In vivo Microdialysis Experiment

Figure 1A illustrates the sequence of experimental events. Following recovery from surgery, microdialysis rats were placed in the test chambers for two, 3.5-hour (h) habituation sessions (one/day). Their catheters were tethered to the i.v. drug infusion line and their cannulae were tethered to the steel spring casing used to protect the microdialysis tubing during sampling. During each habituation session, each rat received 78 μL of saline i.v. over 5, 45 and 90 s, with one infusion given every 90 minutes in counter-balanced order. We injected a volume of 78 μL because for cocaine injections, we would inject 34 μL of saline to account for average catheter volume + 10 μL cocaine solution + 34 μL of saline to ensure that none of the cocaine remains in the catheter. Catheter patency was verified on the second habituation day by i.v. infusion of the short-acting barbiturate, sodium thiopental (20 mg/mL in sterile water, 0.1–0.2 mL/rat; CDMV, St-Hyacinthe, QC). All rats became ataxic within 5 s of the infusion, confirming catheter patency.
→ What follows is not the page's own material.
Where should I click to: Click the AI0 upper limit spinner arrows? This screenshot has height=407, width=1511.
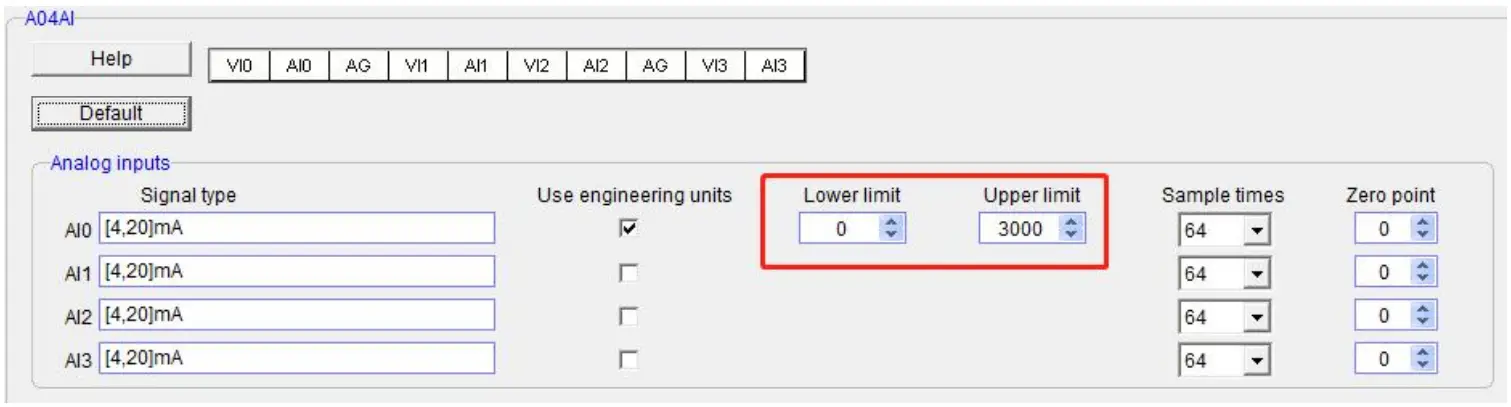click(1071, 229)
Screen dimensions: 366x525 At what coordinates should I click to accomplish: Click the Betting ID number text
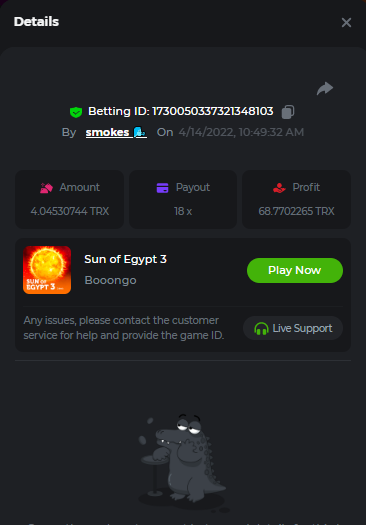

In rats, sodium thiopental has a T_1/2 of ~4–5 h (Shideman et al., 1953), thus we do not expect it to influence microdialysis measurements performed on the next day. On the following day, rats were placed in the test chambers and dialysis probes were lowered into the striatum for a 5-h habituation period. During this period, aCSF was perfused through the microdialysis probe at a rate of 2.0 μL/minute. Rats were awake and freely moving during the experiment. Three hours and fifty minutes into the habituation period, animals were tethered to the cocaine infusion line. It contained 10 μL of cocaine solution (Medisca Pharmaceutique Inc, St-Laurent, QC; 2 mg/kg/infusion in 0.9% physiological saline) separated from additional saline by a small air bubble. The other end of the line was attached to a 3 c.c. BD syringe placed on a syringe pump. A 2 mg/kg dose of cocaine is similar to doses used in prior studies that have measured cocaine or dopamine concentrations in the striatum using in vivo microdialysis (Hurd et al., 1988; Hurd & Ungerstedt, 1989; Ferrario et al., 2008). This dose also evokes robust immediate early gene expression in the dorsal striatum (Samaha et al., 2004).

Panel a illustrates the timeline of experimental events for the in vivo microdialysis study. Rats were implanted with a unilateral cannula into the dorsal striatum and a catheter into the jugular vein. Following recovery, the rats were habituated to the in vivo microdialysis apparatus and to the i.v. infusion procedure on 2 daily sessions. On the following test day, microdialysis probes were inserted into the dorsal striatum and i.v. catheters were tethered to the cocaine infusion set up. Each rat received an i.v. infusion of 2 mg/kg cocaine, delivered over 5, 45 or 90 s, in counterbalanced order, with infusions administered 90 minutes apart. Dialysate samples were collected every minute for 5–10 minutes before each infusion and for 15 minutes thereafter. Panel b shows the sequence of experimental events for the psychomotor activity study. Rats were implanted with an intrajugular catheter and allowed to recover for 7 days. Rats were then habituated to the psychomotor activity cages and i.v. infusion lines on 2 daily sessions. On the following test day, rats were tethered to the cocaine infusion lines and locomotor activity was measured. Each rat received i.v. cocaine (2.0 mg/kg/infusion) delivered over 5, 45 and 90 s, in counterbalanced order, with infusions administered 90 minutes apart.

Over the last 10 minutes of the 5-h habituation period, 10 baseline dialysate samples were collected, at 1-minute intervals and at a flow rate of 2.0 μL/minute, yielding 2.0 μL/sample. Next, each animal received the first of three i.v. cocaine infusions (2.0 mg/kg/10 μL/infusion), delivered over 5, 45 and 90 s, injected 90 minutes apart, in counter-balanced order. Cocaine infusions were spaced 90 minutes apart because this is 3–4 times longer than cocaine’s T_1/2 in rat brain (Nayak et al., 1976; Hurd et al., 1988). Thus, the 90-minute inter-infusion interval reduces the possibility of carry-over effects between infusions [see also (Hurd et al., 1988)]. Following each cocaine infusion, 15 samples were collected, at 1-minute intervals. Five 1-minute baseline samples were also collected prior to the 2^nd and 3^rd cocaine infusions. Samples were collected in a 300-μL polypropylene microsampling vial placed on the end of the outlet line. Samples were immediately placed in dry ice and stored at–80°C until processing. At the end of sampling, each microdialysis probe was visually inspected for leaks or breakage. None were detected.